The Mysterious Case of the Booty BanditA Story by Guardian Of The LostAdult content within. The night was cool and tranquil in the valley. Wind
gracefully boogied around town. The sound of a water fountain could be heard
nearby; the drops of water were so delightful. People walked about chatting and
window shopping while others were actually shopping. Various discussions were
heard from the west as patrons ate their delicious food; dessert was in their
foreseeable future. The sweet, tangy taste of Key Lime cheesecake littered
their taste buds. You got the seductive whiff of chocolate with subtle notes of
salted caramel and light, fluffy whip cream which was pretty incredible since
someone had just ripped a*s, but I digress. He walked alone, heading toward the escalator up to the
second floor, and into DSW. They were having a hot sale on kid’s shoes and he
wanted to surprise his daughter. It was nearing 8 o’clock and soon the store
would close, so he had to be swift. ‘All the other kids with the pumped up
kicks, you'd better run, better run, out run my gun’ was playing on the
speakers in the store. Jackie chuckled and thought, “That’s ironic. Why the
hell would they play this song?” He paid no mind to it and went over to the
girl’s section to pick out some kicks. “Attention DSW shoppers. We’ll be
closing in five minutes. Please make your final selections and head toward the
registers.” Jackie grew frantic. What was he going to do if he couldn’t find
the right sneaker for his little one!? Would the world end? Would his mouth
turn to ash? Or maybe worse, would his daughter spontaneously erupt into a
cosmos of despair and madness sucking the everlasting hope out of the universe
into a vacuum of decay and destitution? No. None of these things would happen
because Jackie always gets his man. In this case his man was a pair of child’s
shoes, but shut up and don’t worry about it. In a hurry, Mr. Chan grabbed the cutest, cheapest shoes
he could find because you know, time was running out. He dashed toward the
registers hopping, flipping, and vaulting over shoe racks like it was some kind
of martial arts movie; kicking a little kid in the balls while doing so. How?
No one knows, but that’s not important. By the time he reached his destination
he was too late. The doors had closed and all the employees mysteriously
vanished like when you’re rummaging through your purse looking for your
favorite eye liner and you can’t find it and you know that b***h in marketing
probably stole it because she’s such an envious little twat and can’t wait to
steal your boyfriend away from you. Yeah…like that. Anyway, Jackie ran to the
door, shoebox in hand, and pulled on the handle, but the door wouldn’t budge.
He jerked and jerked until he couldn’t jerk anymore and then he tried to open
the door one again, but to no avail. He
knew he had to find the key lest he be locked in there for eternity like some
kind of weird prism prison that folds the very fabric of time and space with no
end in sight. “It’s a Small World” started emanating from the speakers
and the door still wouldn’t shift. Jackie took several steps back, charged the
door, jumped, feet first in an attempt to break the glass. When he came into
contact with the glass it didn’t break, but instead knocked Jackie to the
ground in pain. With no other visible way out and that incessant nagging music
repeating the same f*****g words over and over and over again, Mr. Chan was
losing his s**t…and he had to poop too. He got up, walked it off, pinched a
loaf in a nearby shoebox and used the tissue paper to wipe. “Oh man, that is ripe,”

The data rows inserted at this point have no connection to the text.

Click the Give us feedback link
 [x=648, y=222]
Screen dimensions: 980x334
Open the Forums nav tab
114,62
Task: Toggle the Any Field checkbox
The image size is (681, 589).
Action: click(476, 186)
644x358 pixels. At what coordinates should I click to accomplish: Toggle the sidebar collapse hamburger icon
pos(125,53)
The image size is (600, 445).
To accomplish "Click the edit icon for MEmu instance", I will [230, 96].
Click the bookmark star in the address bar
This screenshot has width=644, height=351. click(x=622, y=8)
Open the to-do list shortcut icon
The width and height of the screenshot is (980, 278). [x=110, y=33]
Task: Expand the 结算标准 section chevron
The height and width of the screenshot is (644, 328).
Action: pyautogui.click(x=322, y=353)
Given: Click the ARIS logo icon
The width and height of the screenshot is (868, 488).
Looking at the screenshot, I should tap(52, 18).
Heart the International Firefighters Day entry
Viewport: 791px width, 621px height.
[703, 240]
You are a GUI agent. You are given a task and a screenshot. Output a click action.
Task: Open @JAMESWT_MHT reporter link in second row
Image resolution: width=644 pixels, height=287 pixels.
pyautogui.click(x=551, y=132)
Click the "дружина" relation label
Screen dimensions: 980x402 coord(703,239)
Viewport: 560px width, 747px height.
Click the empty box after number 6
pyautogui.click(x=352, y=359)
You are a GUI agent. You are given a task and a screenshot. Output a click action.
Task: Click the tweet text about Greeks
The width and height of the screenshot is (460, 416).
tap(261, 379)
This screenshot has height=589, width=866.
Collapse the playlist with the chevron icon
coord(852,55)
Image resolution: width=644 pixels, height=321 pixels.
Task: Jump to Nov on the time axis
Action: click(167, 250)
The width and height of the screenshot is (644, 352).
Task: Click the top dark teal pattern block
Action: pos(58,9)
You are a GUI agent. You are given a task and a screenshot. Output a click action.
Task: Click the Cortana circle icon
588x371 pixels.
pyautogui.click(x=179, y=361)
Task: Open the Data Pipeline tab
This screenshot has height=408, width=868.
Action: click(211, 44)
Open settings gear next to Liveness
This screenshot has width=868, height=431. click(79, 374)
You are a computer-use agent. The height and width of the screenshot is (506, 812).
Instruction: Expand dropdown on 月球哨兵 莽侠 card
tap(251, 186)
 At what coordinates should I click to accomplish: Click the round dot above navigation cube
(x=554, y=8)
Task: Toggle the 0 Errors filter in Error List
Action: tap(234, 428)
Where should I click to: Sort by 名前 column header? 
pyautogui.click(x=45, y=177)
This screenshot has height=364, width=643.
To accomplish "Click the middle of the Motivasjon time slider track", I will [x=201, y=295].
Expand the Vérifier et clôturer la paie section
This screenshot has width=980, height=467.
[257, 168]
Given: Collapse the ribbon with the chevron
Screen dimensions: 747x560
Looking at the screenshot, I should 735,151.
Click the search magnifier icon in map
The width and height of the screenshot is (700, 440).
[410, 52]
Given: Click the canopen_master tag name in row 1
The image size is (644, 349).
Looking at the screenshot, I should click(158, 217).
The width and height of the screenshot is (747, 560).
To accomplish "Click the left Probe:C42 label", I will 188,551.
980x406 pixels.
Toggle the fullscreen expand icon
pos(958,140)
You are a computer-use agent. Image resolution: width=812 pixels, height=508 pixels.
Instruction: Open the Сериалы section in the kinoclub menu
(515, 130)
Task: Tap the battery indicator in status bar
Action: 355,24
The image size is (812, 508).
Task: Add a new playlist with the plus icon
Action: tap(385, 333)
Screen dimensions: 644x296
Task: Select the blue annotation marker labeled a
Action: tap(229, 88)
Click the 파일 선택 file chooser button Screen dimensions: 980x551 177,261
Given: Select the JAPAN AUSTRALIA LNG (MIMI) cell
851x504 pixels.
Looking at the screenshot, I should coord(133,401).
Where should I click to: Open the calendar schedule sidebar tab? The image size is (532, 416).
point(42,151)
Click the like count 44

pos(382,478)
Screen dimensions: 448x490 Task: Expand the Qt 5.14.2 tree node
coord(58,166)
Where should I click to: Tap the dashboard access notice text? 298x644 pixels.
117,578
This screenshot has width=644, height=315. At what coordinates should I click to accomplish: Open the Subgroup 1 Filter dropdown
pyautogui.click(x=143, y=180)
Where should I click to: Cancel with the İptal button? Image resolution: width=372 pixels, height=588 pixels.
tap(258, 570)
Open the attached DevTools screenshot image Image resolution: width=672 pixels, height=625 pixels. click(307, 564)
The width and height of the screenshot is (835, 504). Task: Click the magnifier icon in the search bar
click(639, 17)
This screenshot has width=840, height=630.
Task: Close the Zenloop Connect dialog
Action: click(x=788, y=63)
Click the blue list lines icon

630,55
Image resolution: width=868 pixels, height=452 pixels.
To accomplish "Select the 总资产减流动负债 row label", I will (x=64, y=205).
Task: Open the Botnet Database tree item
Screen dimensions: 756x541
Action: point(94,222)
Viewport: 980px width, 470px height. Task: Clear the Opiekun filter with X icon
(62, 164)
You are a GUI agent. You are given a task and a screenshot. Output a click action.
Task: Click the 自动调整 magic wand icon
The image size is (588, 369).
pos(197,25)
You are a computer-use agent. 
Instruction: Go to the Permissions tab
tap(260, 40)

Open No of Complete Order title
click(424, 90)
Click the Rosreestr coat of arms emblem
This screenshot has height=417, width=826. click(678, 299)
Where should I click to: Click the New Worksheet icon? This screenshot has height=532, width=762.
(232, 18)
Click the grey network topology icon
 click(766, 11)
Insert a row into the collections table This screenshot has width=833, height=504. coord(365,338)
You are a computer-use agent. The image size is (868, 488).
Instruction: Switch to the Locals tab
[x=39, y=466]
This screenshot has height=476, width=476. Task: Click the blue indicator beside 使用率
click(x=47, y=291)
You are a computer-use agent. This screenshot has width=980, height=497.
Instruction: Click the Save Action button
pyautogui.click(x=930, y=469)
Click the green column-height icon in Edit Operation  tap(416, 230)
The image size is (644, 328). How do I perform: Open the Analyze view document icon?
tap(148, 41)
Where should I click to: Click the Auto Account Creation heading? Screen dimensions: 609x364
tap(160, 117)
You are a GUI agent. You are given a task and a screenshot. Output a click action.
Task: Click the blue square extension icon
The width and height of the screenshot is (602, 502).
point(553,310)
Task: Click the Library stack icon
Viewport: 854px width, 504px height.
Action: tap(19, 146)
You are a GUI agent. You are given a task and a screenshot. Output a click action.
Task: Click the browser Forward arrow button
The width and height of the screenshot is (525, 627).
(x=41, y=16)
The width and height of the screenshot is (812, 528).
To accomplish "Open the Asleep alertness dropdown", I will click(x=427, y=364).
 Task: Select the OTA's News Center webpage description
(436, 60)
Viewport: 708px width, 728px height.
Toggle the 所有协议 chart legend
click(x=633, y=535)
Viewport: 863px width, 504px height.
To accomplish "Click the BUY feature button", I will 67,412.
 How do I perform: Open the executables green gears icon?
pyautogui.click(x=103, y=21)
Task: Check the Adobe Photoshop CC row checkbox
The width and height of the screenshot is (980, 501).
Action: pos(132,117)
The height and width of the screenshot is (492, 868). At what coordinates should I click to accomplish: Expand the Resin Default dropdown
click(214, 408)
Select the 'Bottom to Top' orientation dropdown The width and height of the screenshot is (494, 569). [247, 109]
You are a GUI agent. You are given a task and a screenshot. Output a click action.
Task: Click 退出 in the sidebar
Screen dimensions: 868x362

he exclaimed as he swatted the air in front of his nose. The annoyance of the
music was growing louder and louder similar to when you’re in your mom’s
basement playing Dark Souls fighting Ornstein and Smough and your f*****g mom
won’t shut the f**k up about you taking out the trash and cleaning your dishes
even though you’ve been eating Pop-Tarts and Cheetos all day and haven’t used
any f*****g dishes and the trash is a lie and doesn’t exist because people are
all trash and we all should be taken out one by one. Yeah…like that. Jackie searched for the key to his escape with much
determination. He scoured the entire DSW looking for a stupid little trinket to
release him of the agony he was in. As he roamed the department store, Jackie
noticed a variety of panties on the floor. Blood started squirting out of his
nose like when your girl is on the rag, but it’s like the rag of the century
and instead of it being minor and tame it’s massive and violent like a crimson
Niagara Falls. Yeah…like that. Snickering was soon heard surrounding Jackie and
more and more panties were found. What
the f**k is going on? he thought. Jackie quickly recalled that when he had
entered the store there were no men in sight, only women. The cackling grew
louder like when your boyfriend rages at Dark Souls because he’s spent five
hours on The Bed of Chaos with its rapey f*****g tentacle root fingers that jab
you in the a*s causing copious amounts of blood to pour out of your a*****e and
he’s so used to the pain he’s now gone mad. Yeah…like that. Jackie received a swift kick to the nuts and fell forward
face-planting to the ground. “HAA! F**k you! That’s for my balls,” yelled the
boy. Groaning, “Wh…Who are
you,” asked Jackie. “I’m the little fuckboy you knocked in the
nuts earlier when racing to the checkout counter, asshat.” “What are you talking
about? I didn’t hit any nuts, none that were big enough for my foot to feel
anyway,” Chan chuckled. “Oh, Ha ha. The little
boy has no balls. Very funny. Well what do you think of this, Mr. Clown?” The boy unsheathed a whopping, floppy, flailing purple
d***o and proceeded to beat Jackie with it. This thing was gigantic similar to
the size of your dad’s head when he starts to build you a tree house, but has
never built a god damn thing in his life and he knows it but says ‘F**k it’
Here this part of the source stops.